Я был не таким, как все они. Талант, которым щедро были наделены члены нашей семьи, мне не достался: в возрасте четырех лет я не смог отличить звук гобоя от английского рожка. А мой отец был гобоистом с мировым именем, и музыкальный талант, если он есть, проявляется чуть ли не с пеленок. На меня концерты и симфонии производили в детстве не большее впечатление, чем звук очищаемых мусорных баков.
К тому времени, когда мне исполнилось пять лет, мои потрясенные родители вынуждены были признать тот факт, что дитя, рожденное ими по ошибке, — немузыкально. Я был отправлен из Лондона в школу, а долгие каникулы проводил не дома, а на фермах, якобы с целью поправки здоровья. На самом же деле, как я понял позже, для того, чтобы освободить своих родителей, совершавших продолжительные концертные турне.
Когда я вырос, между нами установилось своего рода перемирие. И того, что я стал жокеем, они не одобрили лишь по единственной причине: скачки не имеют отношения к музыке. Бесполезно было объяснять им, что во время каникул, проведенных на фермах, я только и мог выучиться скакать на лошадях. Мои наделенные острым слухом родители умели быть абсолютно глухими к тому, что им не хотелось слышать.

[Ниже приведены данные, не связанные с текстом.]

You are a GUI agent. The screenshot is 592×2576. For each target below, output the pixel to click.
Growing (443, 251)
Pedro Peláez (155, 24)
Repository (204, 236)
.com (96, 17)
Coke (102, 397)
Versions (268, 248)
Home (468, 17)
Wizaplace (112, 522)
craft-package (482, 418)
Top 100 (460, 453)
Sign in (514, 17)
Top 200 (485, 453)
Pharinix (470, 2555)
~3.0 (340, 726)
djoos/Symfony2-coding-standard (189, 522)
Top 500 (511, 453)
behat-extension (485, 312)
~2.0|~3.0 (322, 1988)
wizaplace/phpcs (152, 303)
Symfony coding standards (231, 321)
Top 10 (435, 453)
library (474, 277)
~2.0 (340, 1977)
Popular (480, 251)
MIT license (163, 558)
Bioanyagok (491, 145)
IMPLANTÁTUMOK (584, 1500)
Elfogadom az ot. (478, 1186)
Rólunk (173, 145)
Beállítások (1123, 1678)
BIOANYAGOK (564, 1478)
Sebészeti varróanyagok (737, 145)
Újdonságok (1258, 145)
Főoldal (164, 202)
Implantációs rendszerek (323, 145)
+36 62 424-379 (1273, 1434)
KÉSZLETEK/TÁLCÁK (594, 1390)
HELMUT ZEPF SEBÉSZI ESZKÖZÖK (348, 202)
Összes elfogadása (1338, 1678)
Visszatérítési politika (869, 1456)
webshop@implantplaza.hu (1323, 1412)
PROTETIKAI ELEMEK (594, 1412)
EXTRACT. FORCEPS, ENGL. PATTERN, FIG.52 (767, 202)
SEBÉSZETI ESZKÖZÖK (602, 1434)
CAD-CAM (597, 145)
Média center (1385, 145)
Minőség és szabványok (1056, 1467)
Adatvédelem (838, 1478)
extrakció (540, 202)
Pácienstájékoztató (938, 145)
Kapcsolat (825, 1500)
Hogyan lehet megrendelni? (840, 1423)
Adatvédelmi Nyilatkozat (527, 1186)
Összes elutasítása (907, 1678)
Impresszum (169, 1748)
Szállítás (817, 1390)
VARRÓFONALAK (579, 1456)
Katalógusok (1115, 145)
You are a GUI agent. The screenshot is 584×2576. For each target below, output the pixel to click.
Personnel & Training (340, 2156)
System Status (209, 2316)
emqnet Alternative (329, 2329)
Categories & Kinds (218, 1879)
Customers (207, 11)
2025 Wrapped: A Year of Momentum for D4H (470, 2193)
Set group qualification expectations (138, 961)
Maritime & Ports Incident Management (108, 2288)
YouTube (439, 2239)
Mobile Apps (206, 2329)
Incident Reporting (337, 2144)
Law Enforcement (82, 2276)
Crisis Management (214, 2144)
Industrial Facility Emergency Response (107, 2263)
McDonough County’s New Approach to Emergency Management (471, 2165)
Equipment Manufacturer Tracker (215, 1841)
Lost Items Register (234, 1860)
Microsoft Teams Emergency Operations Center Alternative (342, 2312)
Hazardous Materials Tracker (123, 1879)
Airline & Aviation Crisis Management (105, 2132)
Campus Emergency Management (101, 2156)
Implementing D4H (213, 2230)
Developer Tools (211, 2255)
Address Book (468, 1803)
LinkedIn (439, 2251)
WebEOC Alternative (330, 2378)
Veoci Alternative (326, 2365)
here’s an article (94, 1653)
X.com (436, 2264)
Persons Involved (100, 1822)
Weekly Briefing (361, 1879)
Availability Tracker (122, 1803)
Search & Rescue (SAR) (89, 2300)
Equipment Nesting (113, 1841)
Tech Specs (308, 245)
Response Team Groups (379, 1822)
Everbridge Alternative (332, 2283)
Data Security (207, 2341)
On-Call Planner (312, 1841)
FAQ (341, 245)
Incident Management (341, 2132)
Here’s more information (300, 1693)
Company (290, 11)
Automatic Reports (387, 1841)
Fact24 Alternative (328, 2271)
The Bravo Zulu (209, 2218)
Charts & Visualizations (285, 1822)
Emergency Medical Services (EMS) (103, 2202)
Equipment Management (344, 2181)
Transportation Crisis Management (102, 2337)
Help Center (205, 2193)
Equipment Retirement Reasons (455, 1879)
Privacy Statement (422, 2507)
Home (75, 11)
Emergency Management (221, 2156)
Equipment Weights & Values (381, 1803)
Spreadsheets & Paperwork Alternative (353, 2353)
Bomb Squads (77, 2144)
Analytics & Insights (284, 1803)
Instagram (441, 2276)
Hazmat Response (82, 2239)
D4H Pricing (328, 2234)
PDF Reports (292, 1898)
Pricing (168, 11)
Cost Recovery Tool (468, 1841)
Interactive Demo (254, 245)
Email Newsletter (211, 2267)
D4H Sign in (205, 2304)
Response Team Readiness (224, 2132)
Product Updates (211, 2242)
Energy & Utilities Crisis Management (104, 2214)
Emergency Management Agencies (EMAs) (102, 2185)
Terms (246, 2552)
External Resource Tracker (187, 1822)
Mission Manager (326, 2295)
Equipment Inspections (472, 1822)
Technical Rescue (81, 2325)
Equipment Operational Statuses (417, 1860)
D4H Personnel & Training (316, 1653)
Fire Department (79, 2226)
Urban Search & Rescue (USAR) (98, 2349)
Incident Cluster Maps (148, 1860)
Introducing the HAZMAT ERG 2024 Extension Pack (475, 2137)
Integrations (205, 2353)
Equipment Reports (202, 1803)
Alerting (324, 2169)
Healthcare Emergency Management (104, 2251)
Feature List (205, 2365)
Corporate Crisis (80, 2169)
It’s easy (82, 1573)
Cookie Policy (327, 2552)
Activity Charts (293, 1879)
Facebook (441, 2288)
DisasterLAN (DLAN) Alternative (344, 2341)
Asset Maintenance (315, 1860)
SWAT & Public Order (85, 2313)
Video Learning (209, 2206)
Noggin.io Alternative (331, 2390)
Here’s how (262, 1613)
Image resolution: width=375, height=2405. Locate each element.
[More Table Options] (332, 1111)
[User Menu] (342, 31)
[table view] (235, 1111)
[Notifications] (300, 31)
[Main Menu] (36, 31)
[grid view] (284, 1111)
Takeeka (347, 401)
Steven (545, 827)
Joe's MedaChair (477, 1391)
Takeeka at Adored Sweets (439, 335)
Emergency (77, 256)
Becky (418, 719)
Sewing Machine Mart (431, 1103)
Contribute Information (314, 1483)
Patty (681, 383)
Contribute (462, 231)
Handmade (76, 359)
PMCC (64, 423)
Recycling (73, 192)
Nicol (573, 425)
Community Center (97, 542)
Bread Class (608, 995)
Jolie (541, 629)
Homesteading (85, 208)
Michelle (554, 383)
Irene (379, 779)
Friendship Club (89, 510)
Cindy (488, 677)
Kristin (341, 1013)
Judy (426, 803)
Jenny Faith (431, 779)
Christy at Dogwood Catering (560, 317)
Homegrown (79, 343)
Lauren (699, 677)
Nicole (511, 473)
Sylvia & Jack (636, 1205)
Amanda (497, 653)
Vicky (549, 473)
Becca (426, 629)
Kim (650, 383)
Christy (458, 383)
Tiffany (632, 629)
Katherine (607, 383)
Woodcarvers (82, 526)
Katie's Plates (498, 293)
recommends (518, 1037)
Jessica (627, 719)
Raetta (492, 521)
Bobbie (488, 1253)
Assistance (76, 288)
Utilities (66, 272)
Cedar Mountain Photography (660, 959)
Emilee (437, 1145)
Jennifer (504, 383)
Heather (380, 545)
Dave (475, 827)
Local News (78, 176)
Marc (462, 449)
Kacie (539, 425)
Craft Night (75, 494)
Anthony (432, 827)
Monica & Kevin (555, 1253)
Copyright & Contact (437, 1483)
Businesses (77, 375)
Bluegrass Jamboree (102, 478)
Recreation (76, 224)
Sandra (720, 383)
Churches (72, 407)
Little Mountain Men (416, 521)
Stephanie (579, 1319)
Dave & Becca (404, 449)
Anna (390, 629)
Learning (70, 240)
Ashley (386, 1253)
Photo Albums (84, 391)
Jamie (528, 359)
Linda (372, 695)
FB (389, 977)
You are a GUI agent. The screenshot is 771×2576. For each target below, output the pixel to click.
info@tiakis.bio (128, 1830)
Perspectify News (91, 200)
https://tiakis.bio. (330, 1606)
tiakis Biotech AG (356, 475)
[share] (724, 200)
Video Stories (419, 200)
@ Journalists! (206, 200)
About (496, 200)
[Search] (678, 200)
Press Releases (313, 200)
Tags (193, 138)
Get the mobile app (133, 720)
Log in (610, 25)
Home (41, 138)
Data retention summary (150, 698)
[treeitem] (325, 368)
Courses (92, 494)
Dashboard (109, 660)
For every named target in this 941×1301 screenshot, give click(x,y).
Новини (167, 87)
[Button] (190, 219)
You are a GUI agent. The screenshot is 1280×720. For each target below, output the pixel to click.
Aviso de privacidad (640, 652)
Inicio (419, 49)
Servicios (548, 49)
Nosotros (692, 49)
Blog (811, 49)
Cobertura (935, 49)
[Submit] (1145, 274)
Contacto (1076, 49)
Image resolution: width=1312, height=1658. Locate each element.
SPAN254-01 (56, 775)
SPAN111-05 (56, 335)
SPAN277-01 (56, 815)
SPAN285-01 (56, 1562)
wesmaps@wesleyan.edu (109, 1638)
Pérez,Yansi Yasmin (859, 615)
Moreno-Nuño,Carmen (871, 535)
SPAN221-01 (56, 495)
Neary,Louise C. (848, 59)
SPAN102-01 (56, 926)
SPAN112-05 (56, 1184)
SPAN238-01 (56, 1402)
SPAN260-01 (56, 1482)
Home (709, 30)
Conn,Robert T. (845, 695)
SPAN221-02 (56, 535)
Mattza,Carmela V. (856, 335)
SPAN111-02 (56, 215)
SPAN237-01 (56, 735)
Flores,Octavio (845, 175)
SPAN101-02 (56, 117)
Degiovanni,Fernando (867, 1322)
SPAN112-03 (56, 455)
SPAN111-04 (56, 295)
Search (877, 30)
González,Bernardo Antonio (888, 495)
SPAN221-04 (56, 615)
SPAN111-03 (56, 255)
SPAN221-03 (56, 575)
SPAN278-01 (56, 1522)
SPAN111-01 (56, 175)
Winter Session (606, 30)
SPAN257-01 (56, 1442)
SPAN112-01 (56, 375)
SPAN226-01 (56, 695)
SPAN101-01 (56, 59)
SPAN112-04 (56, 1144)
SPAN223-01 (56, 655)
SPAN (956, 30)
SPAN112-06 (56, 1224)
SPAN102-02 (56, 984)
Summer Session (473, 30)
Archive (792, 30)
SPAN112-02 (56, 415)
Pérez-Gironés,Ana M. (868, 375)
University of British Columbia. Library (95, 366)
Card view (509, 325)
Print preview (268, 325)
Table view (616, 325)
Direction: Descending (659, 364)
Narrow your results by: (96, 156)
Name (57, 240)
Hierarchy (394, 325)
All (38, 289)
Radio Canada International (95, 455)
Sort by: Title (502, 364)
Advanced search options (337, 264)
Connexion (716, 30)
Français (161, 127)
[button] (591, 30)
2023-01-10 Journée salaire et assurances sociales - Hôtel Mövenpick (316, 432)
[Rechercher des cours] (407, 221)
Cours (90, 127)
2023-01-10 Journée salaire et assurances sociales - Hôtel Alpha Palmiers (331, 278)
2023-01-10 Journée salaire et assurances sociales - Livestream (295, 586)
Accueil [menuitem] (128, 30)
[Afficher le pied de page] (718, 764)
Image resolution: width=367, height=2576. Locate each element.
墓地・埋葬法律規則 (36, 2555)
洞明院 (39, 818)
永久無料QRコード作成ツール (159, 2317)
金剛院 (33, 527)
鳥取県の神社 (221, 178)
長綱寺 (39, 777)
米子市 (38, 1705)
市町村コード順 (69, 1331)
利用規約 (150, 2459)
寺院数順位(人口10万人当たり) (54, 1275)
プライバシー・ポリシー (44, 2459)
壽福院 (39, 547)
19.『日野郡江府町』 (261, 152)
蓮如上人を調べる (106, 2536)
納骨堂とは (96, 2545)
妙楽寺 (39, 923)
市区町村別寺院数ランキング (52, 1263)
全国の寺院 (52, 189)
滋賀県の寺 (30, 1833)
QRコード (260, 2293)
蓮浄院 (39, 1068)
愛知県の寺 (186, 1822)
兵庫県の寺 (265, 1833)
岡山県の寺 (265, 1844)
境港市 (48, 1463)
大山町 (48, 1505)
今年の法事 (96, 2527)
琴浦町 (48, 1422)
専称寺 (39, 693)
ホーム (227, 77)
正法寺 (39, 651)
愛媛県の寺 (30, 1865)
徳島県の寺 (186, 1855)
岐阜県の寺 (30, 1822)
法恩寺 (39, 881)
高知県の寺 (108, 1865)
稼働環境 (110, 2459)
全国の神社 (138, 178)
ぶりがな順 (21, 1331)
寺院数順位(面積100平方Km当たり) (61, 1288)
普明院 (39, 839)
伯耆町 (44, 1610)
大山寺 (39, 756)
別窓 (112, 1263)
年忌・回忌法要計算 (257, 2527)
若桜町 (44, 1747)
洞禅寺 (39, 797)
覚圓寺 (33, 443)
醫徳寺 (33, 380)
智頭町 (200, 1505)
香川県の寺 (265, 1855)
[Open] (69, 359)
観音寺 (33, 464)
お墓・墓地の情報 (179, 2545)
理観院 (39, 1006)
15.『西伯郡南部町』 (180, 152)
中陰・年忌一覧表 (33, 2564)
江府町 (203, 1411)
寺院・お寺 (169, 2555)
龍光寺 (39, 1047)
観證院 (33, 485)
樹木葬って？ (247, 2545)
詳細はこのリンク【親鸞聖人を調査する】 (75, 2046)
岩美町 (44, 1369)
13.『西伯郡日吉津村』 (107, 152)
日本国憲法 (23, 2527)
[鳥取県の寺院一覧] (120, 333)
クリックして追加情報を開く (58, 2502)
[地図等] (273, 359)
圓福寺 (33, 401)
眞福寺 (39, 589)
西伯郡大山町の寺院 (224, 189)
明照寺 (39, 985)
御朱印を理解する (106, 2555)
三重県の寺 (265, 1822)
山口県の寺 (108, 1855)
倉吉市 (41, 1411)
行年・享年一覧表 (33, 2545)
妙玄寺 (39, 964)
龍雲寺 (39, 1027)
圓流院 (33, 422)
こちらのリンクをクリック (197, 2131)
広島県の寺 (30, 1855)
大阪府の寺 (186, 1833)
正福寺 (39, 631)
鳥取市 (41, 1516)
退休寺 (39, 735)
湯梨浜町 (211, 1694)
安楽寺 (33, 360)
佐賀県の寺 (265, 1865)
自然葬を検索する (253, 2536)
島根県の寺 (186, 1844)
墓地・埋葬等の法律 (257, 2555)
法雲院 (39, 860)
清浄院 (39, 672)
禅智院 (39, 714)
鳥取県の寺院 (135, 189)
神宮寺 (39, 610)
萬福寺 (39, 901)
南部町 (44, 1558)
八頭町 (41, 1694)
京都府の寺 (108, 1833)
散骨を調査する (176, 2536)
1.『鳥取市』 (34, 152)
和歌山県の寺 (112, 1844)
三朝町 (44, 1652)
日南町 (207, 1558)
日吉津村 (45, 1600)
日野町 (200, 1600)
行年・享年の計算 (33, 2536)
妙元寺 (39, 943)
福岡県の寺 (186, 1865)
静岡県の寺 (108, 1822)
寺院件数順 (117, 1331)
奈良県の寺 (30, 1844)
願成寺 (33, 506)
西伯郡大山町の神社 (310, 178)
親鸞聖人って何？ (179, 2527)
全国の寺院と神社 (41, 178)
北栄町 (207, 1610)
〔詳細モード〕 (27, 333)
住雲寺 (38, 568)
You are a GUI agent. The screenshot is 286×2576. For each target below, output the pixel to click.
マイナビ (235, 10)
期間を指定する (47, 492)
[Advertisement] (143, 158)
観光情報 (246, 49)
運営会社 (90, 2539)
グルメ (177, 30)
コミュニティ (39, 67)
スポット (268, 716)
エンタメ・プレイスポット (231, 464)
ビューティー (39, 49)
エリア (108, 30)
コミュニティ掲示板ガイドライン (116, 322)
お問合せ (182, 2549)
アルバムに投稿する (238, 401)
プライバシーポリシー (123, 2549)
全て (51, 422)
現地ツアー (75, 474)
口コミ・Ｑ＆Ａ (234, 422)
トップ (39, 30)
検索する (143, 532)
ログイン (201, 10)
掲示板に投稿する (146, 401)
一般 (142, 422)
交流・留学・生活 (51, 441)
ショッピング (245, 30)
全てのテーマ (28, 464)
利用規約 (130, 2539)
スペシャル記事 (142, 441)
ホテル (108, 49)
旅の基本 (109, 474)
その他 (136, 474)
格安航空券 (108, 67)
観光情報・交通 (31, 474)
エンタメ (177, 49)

Их все еще не было видно на улице. Ни их, ни дядю, который жил вместе с нами и играл на виолончели, ни пришедших в гости другого дядю и кузена — скрипку и кларнет.
Я вскрыл письма. В первом сообщалось, что я опоздал со внесением подоходного налога. Второй конверт я разорвал, самодовольно улыбаясь в предвкушении удовольствия. Но жизнь умеет стукнуть по морде, когда ты этого меньше всего ожидаешь. Знакомым детским почерком было выведено:
«Милый Роб!
Боюсь, это удивит тебя, но я выхожу замуж. Он — сэр Мортон Хендж, о котором ты мог слышать. Он очень хороший и добрый и, пожалуйста, не говори, что он мне в отцы годится и в таком роде. Думаю, будет лучше, если я не стану приглашать тебя на свадьбу. Мортон ничего о тебе не знает, и я надеюсь, ты будешь таким милым и никому не расскажешь про нас с тобой. Я вовеки не забуду тебя, дорогой Роб, и того, как нам славно было вместе. Спасибо тебе за все и до свидания.
Любящая тебя Паулина».
Сэр Мортон Хендж — вдовец средних лет, хитрый воротила. Так, так. Я сардонически подумал, как обрадуется его деловитый сынок перспективе заполучить в качестве мачехи видавшую виды двадцатилетнюю манекенщицу. Но, хоть меня хватило на то, чтобы посмеяться над Паулининой добычей, все равно, это был удар.
С тех пор как я впервые ее встретил, она за полтора года из никому не известной девицы с волосами мышиного цвета превратилась в ослепительную блондинку, красующуюся на глянцевитых обложках журналов не менее одного раза в неделю.
Ее сияющие глаза улыбались мне (и восьми миллионам других мужчин) с рекламы сигарет на каждой станции лондонского метро. Я понимал, конечно, что, добившись успеха, она меня бросит. И наши отношения с самого начала так и строились. Но вдруг будущее без ее счастливой беспечности и щедрых ласк показалось мне куда мрачнее, чем я ожидал.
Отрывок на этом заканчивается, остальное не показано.